Plastique - WE ARE CLEAN - ENVIRONNEMENT

Plastiques : comment s’y retrouver ?

Le plastique, c’est fantastique ou… catastrophique ! On sait que l’on en consomme trop et que le recyclage n’arrive pas à endiguer le problème de la pollution marine et sanitaire qu’il provoque. Alternatives et bioplastiques, de nombreuses nuances existent : tout ce qu’il faut savoir pour réduire au mieux sa consommation de plastique.

Le plastique c’est quoi ?

Tout le monde sait ce qu’est le plastique… ou croit le savoir. Il faudrait en réalité dire « les plastiques » tant il en existe. On peut néanmoins le définir comme une matière synthétique, issu de résine et de plusieurs molécules appelées “polymères”, qui peut être travaillée, formée, déformée, colorée et traitée pour devenir un objet. Ce traitement avec des adjuvants et des additifs chimiques, pour en faire ce que l’on veut, lui donnera ses propriétés : résistance, souplesse, transparence etc… Il existe plusieurs grandes familles classées selon leurs réactions : les élastomères souples et résistants, les « thermo durcissables » très durs (comme la mélamine de la vaisselle pour enfants) et les thermoplastiques qui peuvent se déformer à la chaleur.

L’histoire de la matière plastique

C’est à partir du 20ème siècle que les plastiques semi-synthétiques, faits de polymères naturels transformés chimiquement, laissent la place aux plastiques entièrement synthétiques. Celluloïd pour les balles de tennis, viscose pour les collants, galalithe pour les stylos et les bijoux fantaisie, bakélite pour les téléphones puis la cellophane, premier plastique entièrement souple et transparent, et enfin le PVC, mélange de sel, de pétrole et d’additifs, en 1926.

A l’époque, personne ne s’inquiète de l’impact du succès fulgurant qu’aura ce nouveau matériau polyvalent sur la planète. Suivront les polystyrène, polyéthylène et le polyamide, fibre surdouée annoncée comme aussi fine que solide, puis les premiers polyuréthanes utilisés comme adhésifs et garnitures mousses pour matelas, coussins ou sièges auto.

Les années 40 accueillent le silicone avec joie et l’explosion de la consommation de masse des années 50 finit de sacraliser le dieu plastique que l’on retrouve alors dans tous les objets de la vie de tous les jours La mélamine et le formica envahissent les cuisines et le mobilier, le polyester nous habille, suivi par le polyamide et le lycra. Aujourd’hui, les plastiques sont absolument partout…

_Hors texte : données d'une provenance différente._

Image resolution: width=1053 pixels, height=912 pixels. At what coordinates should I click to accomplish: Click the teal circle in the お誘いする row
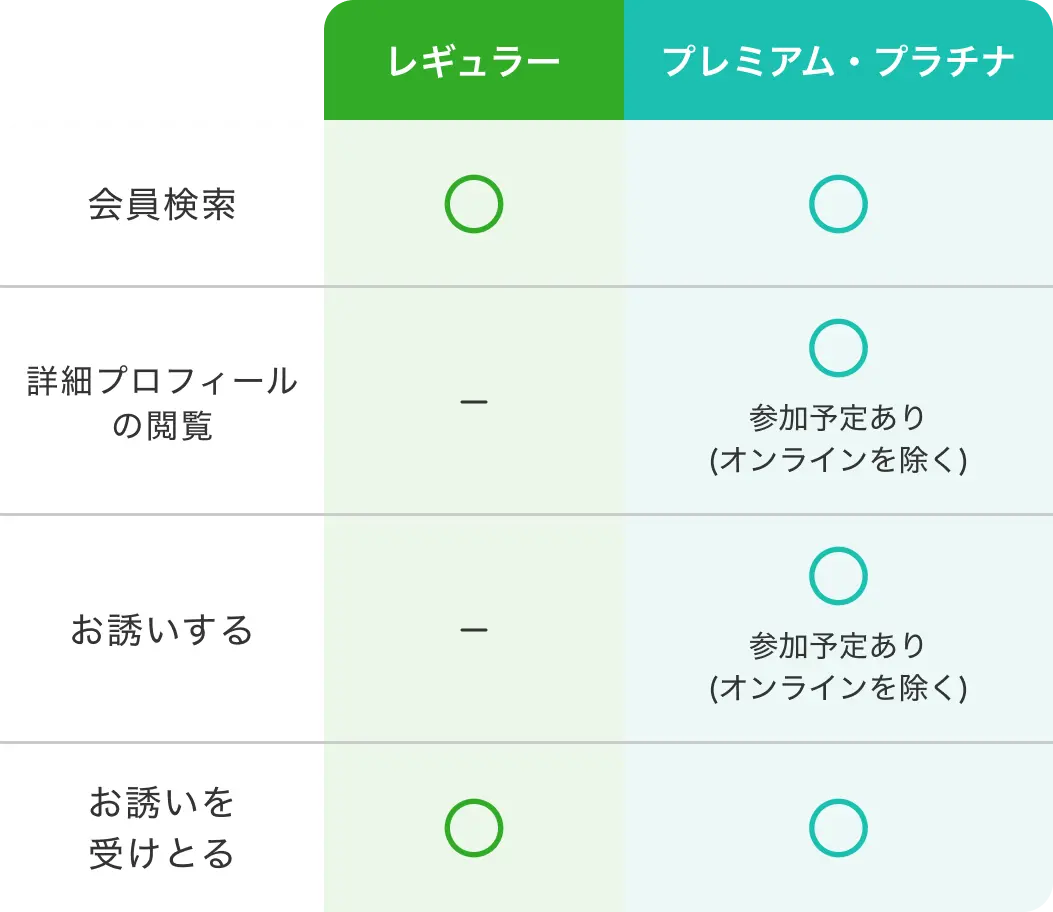coord(838,576)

Les 7 différents types de plastique

  1. Le plus connu est le PET, pour Polytéréphtalate d’éthylène
    • Il se recycle à 100% et perd peu ses caractéristiques fondamentales : il peut donc être réutilisé à plusieurs reprises. Toutefois, son recyclage exige l’extrême pureté de la matière collectée.
  2. Le second est le polyéthylène appelé HDPE.
    • C’est un thermoplastique recyclable, peu souple, et opaque utilisé pour les bidons de lessive et les bouteilles de lait par exemple et dans le milieu médical.
  3. Le 3ème est le fameux « PVC » pour chlorure de polyvinyle.
    • Ce thermoplastique mou et souple grâce à l’ajout entre autres de phtalates (considérés comme des perturbateurs endocriniens), rarement recyclable, c’est celui qui compose par exemple le film alimentaire, les bouées, et tout ce qui ressemble à un rideau de salle de bain.
  4. Le 4ème est un polyéthylène appelé LDPE.
    • Directement dérivé du pétrole, ce matériau fin, très courant, se recycle très mal. Il constitue sacs de course, petits sachets qui protègent les articles commandés par correspondance, revêtement des briques de jus de fruit…
  5. Le cinquième est le polypropylène ou PP.
    • C’est lui qui donne les pots de yaourts, pailles, jouets, boites alimentaires etc… On le retrouve beaucoup dans la cuisine parce qu’il ne se déforme pas si on le chauffe : il passe au micro-ondes et au lave-vaisselle, un geste déconseillé. Enfin, le PP est peu recyclable.
  6. Le 6ème est le terrible polystyrène ou PS.
    • Directement issu du pétrole, sa forme « aérée » fait qu’il s’émiette dans la nature alors qu’il contient des substances toxiques. Il est très néfaste et rarement recyclé.
  7. Le 7ème c’est en fait… tous les autres !
    • Dont le PC ou polycarbonate et le PLA pour acide polylactique, un plastique végétal compostable ce qui veut dire qu’il se désagrège dans un composteur pro avec une chaleur optimale. Abandonné dans la nature, il ne se passera rien car il n’est pas biodégradable.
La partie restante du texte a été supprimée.